CofE considers dropping language of sin and the devil from baptism service


The Church of England is trialling a new version of its baptism service, in which parents and godparents are no longer asked to "repent of sins" and "reject the Devil".

The new wording – which is being piloted in more than 400 parishes until April – was devised in response to requests to couch the ceremony "in culturally appropriate and accessible language".

Anglican baptisms are recognised by the Catholic Church, and vice versa.

In the current version of the CofE service, which dates back to 1998, the vicar asks: "Do you reject the devil and all rebellion against God?". The candidate, or parents and godparents acting on his or her behalf, reply: "I reject them."

Parents and godparents are then asked: "Do you repent of the sins that separate us from God and neighbour?", to which the reply is: "I repent of them."

Instead of this formula, reference to the devil or sin is dropped and parents and godparents are instead asked to "reject evil, and all its many forms, and all its empty promises".

The amended version currently has no formal status because it has not been formally approved by General Synod. The reforms are backed by Archbishop of Canterbury, Justin Welby.

But it has already attracted criticism.
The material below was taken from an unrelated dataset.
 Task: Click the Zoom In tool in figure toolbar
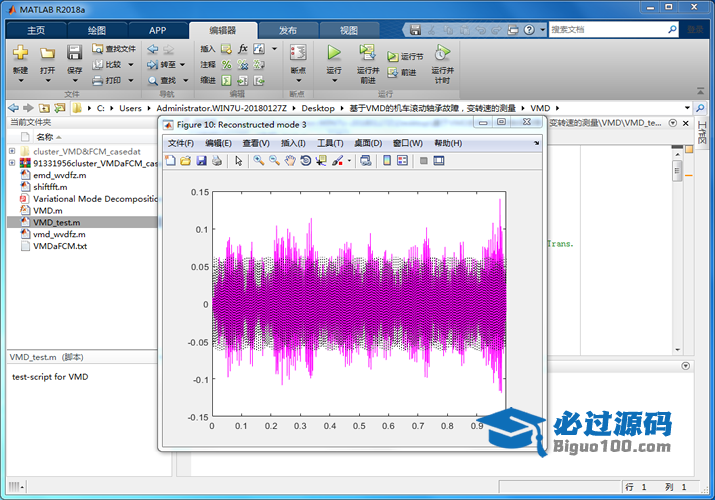258,161
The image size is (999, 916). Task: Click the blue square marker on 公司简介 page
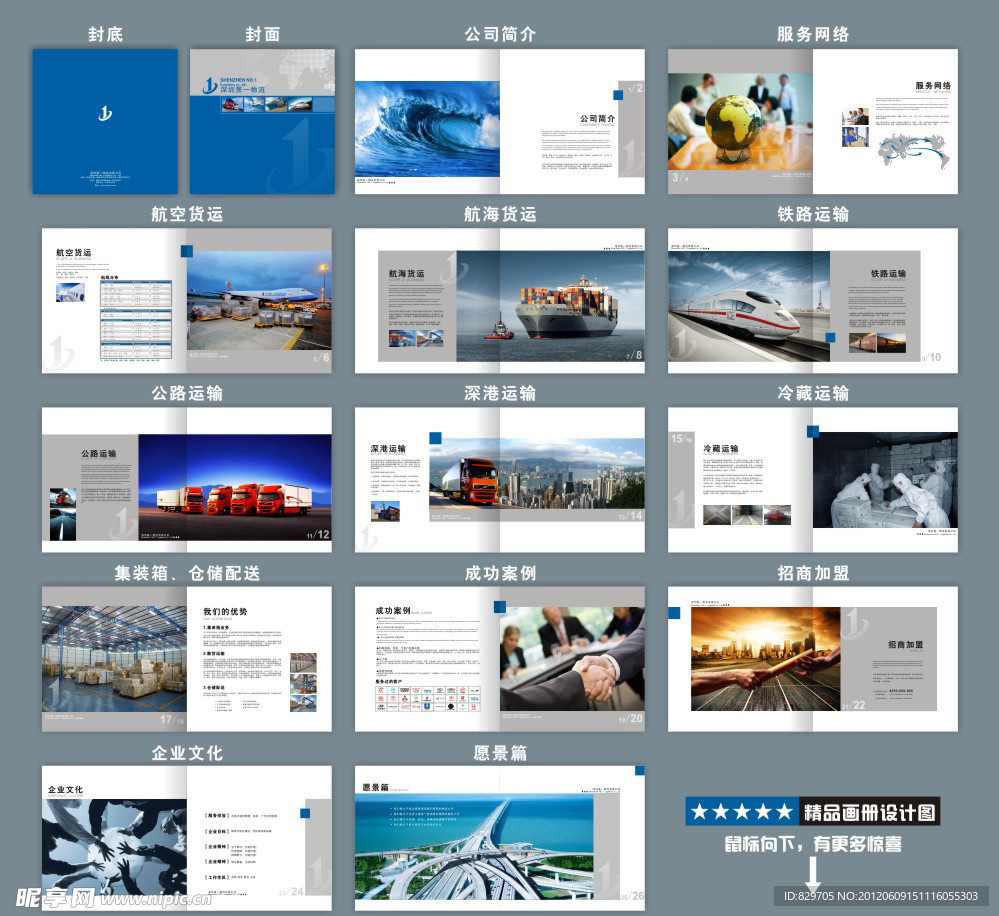point(618,95)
The former bishop of Rochester Michael Nazir-Ali, and Bishop of Willesden Pete Broadbent accused the church of dumbing down.

Writing in the Mail on Sunday, Bishop Nazir-Ali said: “The need is not [for the Church of England] to eliminate crucial areas of teaching but to explain them”, warning that the CofE should “call a halt to this perhaps well-meant effort before it further reduces the fullness of the Church's faith to easily swallowed soundbites."

The Bishop of Willesden, Pete Broadbent, took issue with a raft of proposed text changes, concluding in a blog: “This is crass. It's baptism lite. It will not do.”

But Revd Miranda Threlfall-Holmes, a vicar in Durham who has been asked to use the new texts in baptism ceremonies until the end of April, said: “This is a first draft, for experimental use. It will doubtless get better as people write in with stories of what worked and what didn't. But the aim, to have elements of the service that even those of low literacy can understand, is entirely laudable.”